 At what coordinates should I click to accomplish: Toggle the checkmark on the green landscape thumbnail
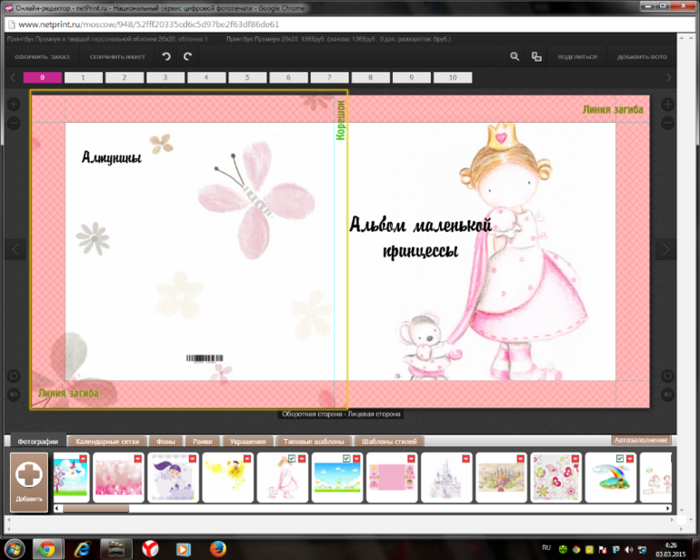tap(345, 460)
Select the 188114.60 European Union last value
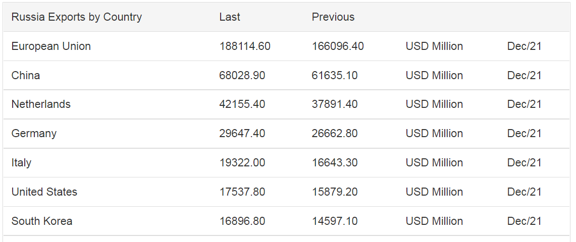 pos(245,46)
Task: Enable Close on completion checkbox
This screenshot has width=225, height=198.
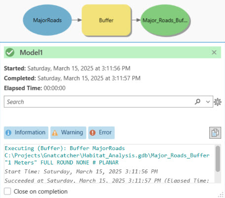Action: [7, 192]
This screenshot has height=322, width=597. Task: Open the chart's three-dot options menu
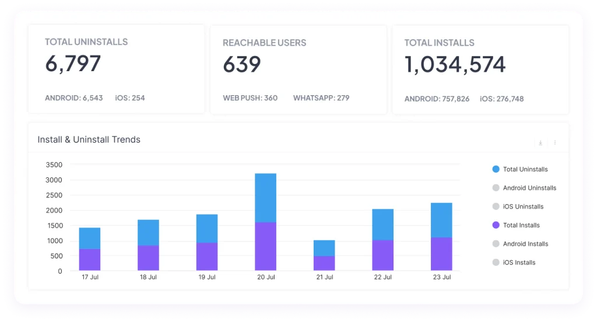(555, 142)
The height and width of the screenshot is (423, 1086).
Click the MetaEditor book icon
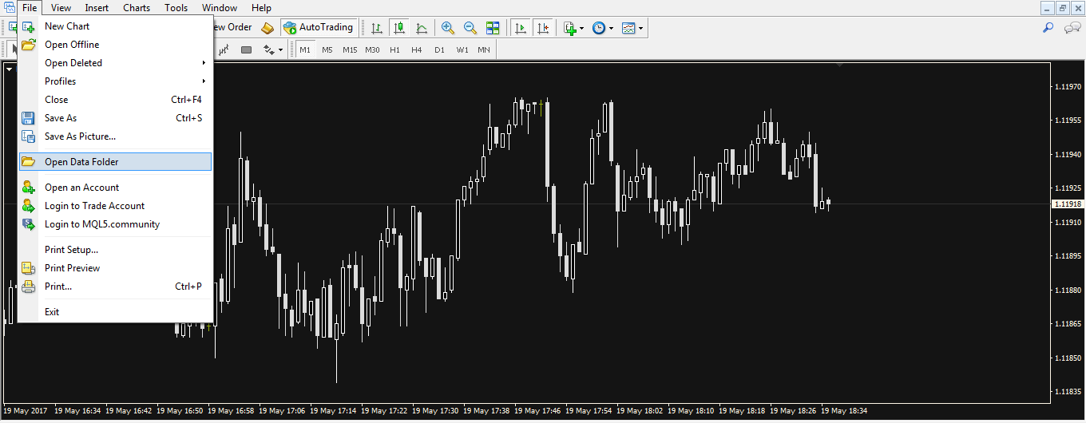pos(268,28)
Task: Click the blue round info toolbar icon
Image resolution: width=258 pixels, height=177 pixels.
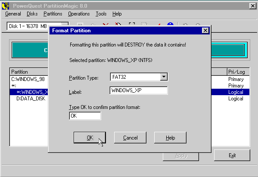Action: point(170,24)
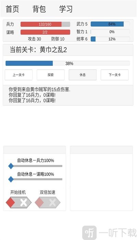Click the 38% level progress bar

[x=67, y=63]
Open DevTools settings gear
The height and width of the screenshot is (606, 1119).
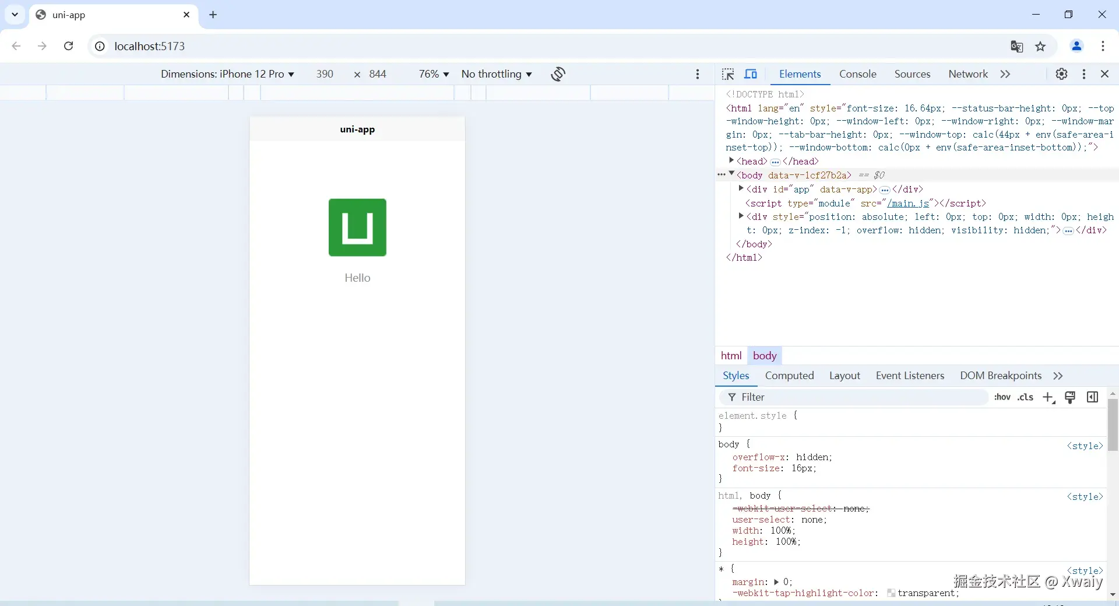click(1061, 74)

○ ○ ○ ○ ○ ○ ○

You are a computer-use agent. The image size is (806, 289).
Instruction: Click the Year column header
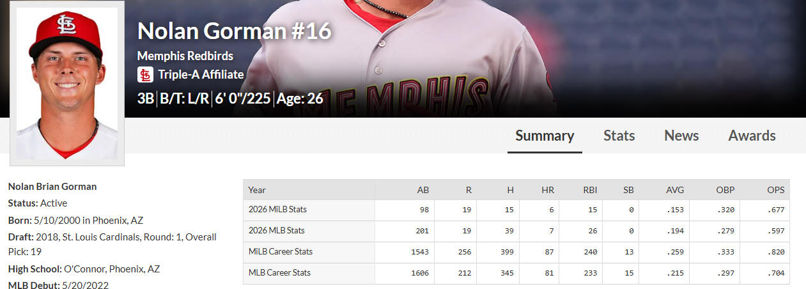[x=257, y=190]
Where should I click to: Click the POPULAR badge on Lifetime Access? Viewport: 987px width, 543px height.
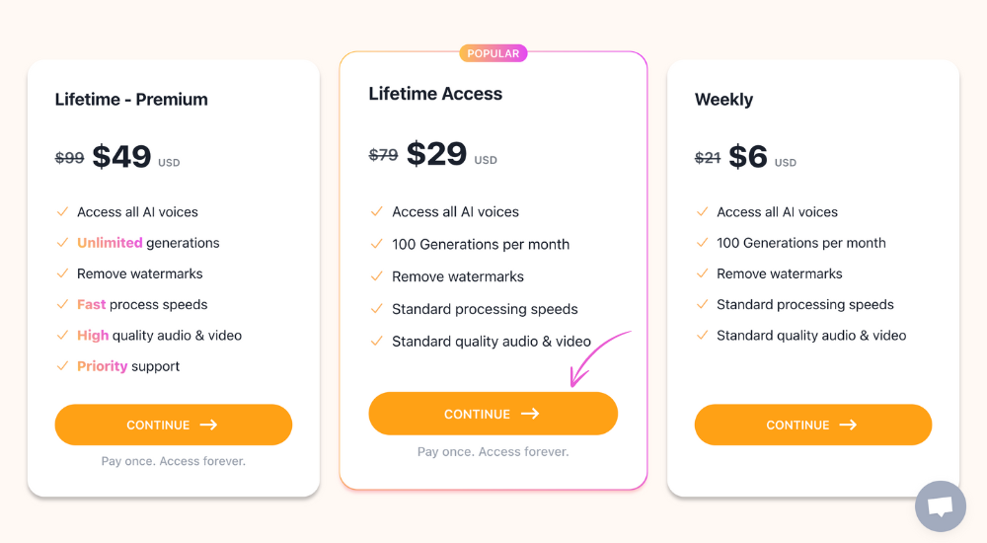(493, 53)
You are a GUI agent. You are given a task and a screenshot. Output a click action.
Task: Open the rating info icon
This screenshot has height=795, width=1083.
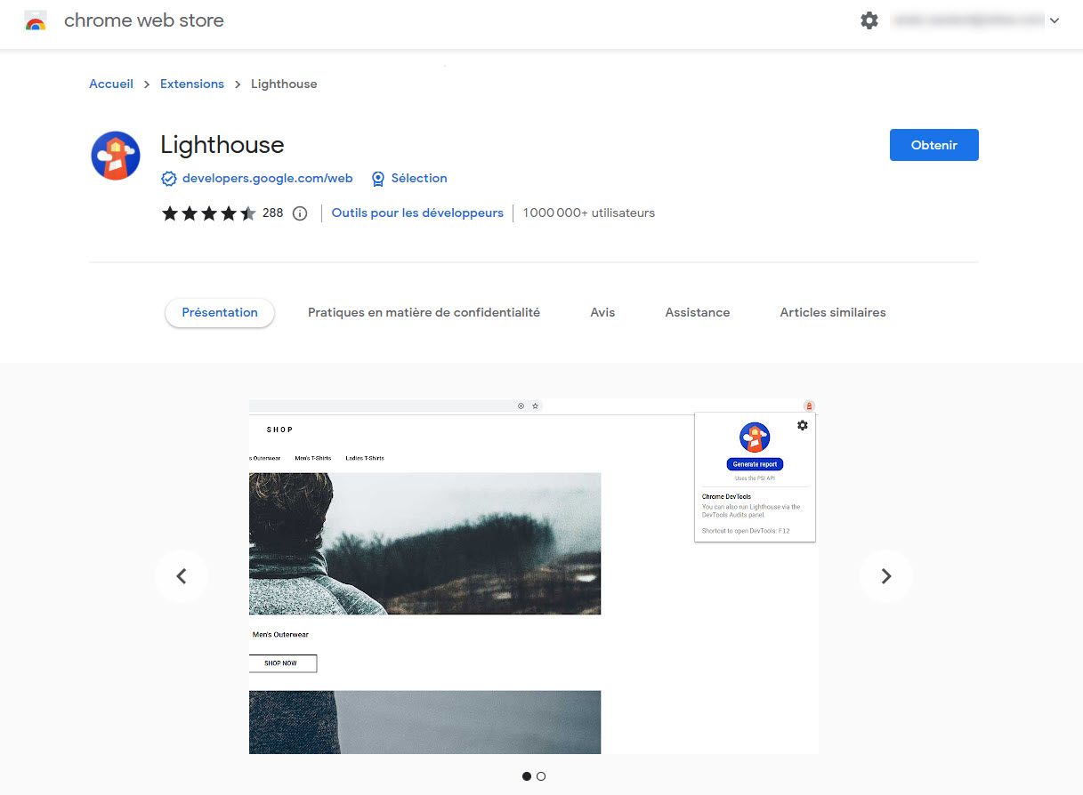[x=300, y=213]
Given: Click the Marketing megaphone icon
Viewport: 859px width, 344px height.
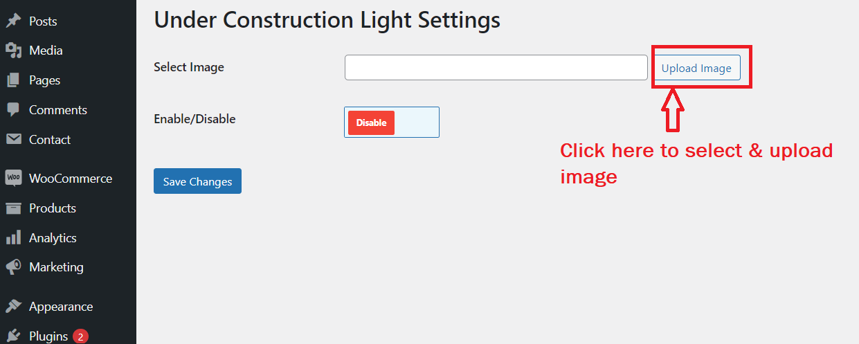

○ ○ ○ ○ ○ ○ ○

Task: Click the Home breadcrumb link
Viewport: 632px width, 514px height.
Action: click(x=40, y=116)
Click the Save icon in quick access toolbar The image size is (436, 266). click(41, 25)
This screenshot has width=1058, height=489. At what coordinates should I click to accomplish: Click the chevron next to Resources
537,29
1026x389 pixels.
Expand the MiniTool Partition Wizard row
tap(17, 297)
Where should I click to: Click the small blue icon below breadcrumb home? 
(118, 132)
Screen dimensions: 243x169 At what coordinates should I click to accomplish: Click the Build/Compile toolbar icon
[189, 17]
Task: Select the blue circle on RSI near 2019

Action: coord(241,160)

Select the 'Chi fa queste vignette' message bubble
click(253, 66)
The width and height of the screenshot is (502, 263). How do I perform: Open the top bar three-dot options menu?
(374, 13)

○ ○ ○ ○ ○ ○ ○

* [Work request] Where in the listing does the string "agent" appear? Copy every line that has it.

* [Completed task]
You are a computer-use agent. The image size is (806, 289).
You are a GUI agent. You are given a task and a screenshot. Output a click action.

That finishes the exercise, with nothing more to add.